• **Material to process**
[Start of section]
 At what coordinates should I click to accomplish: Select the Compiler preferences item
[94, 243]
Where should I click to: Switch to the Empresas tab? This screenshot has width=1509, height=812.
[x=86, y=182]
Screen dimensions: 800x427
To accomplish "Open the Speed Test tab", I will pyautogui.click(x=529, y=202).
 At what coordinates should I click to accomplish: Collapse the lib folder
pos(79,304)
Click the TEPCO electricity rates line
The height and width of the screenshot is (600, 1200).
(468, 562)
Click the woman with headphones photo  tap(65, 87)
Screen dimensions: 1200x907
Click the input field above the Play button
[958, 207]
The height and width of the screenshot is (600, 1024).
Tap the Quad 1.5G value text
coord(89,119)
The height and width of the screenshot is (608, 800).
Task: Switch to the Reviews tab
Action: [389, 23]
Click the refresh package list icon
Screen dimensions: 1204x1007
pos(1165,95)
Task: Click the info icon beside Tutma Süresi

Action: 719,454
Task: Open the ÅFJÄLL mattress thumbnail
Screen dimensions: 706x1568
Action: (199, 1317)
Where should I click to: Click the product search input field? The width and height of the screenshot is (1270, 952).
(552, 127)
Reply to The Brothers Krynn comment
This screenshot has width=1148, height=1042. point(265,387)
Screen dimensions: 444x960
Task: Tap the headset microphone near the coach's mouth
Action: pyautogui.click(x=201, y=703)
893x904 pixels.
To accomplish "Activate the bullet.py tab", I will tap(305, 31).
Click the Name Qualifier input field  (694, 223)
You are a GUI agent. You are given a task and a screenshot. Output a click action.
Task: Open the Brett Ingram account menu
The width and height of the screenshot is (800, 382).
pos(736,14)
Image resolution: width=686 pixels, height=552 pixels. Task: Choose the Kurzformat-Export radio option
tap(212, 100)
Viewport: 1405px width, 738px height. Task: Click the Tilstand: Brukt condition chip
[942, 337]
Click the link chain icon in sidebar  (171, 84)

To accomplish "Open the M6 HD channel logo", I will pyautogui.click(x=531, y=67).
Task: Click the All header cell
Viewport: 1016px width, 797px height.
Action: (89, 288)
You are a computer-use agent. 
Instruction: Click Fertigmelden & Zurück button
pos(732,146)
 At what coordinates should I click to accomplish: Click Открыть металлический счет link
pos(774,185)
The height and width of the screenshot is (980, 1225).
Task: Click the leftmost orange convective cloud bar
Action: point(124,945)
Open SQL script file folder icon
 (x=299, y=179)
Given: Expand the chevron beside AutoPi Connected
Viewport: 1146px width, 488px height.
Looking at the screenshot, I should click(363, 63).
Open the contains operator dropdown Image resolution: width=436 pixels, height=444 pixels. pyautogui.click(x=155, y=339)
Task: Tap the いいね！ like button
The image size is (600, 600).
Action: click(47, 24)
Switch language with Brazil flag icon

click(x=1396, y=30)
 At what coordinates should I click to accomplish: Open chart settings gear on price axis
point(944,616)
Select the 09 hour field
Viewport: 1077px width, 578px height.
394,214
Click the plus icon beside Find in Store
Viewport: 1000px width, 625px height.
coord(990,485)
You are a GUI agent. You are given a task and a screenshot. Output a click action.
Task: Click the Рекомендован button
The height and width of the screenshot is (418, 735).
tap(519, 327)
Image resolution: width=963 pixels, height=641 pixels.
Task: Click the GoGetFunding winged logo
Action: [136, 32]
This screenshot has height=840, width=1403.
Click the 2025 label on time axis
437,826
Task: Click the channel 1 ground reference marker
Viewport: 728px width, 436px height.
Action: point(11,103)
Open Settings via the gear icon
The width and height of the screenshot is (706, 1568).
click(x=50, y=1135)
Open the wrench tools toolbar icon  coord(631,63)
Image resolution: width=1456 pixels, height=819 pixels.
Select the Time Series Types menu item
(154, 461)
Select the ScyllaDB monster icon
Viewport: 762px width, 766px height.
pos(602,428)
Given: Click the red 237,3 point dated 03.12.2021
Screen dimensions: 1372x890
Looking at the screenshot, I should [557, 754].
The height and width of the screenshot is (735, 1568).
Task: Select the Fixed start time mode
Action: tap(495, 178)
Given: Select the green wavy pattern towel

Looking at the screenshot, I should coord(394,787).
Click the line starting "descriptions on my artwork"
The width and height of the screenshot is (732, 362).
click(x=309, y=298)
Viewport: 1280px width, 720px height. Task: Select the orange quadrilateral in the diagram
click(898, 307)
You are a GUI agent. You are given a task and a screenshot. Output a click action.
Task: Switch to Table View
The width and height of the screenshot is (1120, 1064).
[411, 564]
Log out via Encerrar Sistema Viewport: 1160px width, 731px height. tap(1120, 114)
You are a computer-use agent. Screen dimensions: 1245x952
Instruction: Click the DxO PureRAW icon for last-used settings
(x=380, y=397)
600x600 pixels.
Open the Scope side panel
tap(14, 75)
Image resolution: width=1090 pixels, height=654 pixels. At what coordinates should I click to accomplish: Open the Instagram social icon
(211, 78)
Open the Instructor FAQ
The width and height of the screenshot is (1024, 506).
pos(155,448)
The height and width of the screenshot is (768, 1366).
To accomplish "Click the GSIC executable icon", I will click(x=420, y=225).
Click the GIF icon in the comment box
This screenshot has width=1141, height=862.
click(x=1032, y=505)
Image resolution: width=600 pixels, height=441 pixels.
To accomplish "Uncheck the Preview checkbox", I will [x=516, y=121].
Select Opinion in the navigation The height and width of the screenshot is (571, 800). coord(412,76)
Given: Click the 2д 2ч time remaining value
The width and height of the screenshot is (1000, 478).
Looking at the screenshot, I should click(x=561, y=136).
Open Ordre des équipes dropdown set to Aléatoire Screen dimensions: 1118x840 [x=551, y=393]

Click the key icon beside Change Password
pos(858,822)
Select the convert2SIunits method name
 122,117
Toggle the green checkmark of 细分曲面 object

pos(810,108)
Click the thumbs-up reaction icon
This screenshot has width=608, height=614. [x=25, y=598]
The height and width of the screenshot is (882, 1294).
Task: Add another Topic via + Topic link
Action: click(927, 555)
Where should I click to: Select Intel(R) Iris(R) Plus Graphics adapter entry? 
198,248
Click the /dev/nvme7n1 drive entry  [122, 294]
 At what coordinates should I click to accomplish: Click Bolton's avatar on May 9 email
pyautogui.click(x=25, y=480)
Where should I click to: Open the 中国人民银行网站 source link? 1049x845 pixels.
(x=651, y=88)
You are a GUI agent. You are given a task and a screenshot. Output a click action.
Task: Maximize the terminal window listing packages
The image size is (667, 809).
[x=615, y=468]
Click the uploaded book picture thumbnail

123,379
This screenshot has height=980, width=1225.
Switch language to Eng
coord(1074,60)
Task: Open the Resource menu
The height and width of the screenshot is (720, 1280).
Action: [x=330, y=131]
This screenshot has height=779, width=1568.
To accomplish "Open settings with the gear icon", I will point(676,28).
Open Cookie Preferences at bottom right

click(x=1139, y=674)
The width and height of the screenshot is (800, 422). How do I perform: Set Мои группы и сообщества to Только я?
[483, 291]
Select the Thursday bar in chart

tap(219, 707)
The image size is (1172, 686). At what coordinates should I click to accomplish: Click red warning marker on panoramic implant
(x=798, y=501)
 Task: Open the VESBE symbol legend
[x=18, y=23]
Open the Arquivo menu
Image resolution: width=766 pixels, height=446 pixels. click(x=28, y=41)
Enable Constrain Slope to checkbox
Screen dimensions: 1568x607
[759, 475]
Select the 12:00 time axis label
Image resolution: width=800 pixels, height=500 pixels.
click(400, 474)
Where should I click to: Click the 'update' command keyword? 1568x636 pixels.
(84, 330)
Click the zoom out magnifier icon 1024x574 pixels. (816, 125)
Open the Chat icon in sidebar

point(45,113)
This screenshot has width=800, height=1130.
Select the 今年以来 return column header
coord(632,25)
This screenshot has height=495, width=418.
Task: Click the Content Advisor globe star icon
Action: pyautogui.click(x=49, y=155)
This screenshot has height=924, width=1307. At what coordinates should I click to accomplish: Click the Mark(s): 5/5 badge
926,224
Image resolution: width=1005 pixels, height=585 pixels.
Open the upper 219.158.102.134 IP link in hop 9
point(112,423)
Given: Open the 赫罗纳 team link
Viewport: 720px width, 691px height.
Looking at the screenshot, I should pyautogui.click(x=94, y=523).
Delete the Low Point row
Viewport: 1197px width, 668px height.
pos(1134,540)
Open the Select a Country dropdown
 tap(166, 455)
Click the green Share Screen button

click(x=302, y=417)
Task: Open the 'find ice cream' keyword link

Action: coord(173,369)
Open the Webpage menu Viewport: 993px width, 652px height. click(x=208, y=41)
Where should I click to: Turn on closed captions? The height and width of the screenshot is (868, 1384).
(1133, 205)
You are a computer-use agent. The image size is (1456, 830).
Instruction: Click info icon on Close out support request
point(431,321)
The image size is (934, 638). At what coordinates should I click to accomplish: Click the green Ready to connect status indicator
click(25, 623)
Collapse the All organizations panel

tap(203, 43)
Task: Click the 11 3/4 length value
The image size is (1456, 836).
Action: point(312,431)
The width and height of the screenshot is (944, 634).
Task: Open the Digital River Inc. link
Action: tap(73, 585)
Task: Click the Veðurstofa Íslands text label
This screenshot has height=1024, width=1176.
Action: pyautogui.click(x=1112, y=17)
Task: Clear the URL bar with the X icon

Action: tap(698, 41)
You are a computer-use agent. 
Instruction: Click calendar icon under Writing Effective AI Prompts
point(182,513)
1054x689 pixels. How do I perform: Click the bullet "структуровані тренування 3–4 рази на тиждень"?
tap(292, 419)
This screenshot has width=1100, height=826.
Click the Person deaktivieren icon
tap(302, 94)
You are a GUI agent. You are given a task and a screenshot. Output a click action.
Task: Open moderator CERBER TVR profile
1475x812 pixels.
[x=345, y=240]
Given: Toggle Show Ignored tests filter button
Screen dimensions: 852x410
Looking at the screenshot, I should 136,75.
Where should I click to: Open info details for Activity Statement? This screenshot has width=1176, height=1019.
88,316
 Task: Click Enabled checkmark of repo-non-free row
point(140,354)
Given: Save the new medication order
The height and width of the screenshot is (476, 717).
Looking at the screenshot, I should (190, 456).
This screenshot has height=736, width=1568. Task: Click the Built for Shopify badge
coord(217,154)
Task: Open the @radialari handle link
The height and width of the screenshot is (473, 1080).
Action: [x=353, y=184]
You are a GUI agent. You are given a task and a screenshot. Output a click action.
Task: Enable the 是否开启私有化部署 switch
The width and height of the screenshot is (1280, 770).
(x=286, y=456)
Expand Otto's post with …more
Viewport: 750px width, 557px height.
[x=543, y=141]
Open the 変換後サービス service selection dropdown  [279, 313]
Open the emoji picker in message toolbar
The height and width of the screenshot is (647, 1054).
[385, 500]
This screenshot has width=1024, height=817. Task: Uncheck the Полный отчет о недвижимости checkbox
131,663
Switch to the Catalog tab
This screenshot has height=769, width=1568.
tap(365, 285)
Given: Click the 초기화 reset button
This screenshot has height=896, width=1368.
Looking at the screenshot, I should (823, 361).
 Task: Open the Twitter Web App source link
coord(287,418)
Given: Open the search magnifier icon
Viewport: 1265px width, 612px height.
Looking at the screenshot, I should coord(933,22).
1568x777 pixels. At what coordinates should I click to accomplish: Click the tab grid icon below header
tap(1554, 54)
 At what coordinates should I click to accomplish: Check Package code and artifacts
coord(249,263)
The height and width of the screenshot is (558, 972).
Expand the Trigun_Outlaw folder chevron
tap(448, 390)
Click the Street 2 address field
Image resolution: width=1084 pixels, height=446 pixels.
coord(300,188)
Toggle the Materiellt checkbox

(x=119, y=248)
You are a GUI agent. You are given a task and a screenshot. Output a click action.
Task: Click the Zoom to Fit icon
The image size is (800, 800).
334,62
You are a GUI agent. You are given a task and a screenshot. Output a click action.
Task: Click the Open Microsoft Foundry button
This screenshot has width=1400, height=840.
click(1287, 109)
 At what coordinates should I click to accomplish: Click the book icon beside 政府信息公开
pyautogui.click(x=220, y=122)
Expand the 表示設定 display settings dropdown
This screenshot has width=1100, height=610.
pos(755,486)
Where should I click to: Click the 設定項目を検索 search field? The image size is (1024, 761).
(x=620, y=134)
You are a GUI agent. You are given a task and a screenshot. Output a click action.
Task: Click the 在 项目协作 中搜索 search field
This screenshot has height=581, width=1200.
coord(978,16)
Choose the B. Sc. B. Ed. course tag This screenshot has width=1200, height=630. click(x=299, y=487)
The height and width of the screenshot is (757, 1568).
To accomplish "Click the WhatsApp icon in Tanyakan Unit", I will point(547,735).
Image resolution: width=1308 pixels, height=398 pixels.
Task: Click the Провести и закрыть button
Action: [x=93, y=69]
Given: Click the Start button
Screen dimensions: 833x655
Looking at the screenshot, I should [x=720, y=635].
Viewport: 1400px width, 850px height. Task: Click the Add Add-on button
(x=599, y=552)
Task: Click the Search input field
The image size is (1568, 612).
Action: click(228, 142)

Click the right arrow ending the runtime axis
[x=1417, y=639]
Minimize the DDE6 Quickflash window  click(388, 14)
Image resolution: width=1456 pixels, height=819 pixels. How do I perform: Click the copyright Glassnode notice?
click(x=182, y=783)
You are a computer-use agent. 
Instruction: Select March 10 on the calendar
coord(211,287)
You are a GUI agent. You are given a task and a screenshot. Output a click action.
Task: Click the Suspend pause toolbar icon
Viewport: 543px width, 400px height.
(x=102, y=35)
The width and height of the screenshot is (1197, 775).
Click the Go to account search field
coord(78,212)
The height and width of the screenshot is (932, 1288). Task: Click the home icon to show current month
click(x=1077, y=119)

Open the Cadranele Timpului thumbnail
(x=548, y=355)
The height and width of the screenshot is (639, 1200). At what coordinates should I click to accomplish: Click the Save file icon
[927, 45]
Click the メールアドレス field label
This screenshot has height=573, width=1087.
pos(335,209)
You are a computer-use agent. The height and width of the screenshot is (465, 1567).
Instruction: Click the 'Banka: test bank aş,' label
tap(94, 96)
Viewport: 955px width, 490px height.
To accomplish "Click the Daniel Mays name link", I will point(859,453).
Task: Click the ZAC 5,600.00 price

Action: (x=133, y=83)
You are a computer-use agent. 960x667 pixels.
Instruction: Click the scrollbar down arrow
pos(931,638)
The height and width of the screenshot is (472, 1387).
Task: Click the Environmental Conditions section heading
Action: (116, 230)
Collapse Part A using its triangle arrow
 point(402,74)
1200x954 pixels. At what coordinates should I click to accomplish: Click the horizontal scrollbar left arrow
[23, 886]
[End of section]
• **The problem**
Lines holding "window" in the data above: copy each of them.

• **Exercise result**
Task: Maximize the terminal window listing packages
Minimize the DDE6 Quickflash window  click(388, 14)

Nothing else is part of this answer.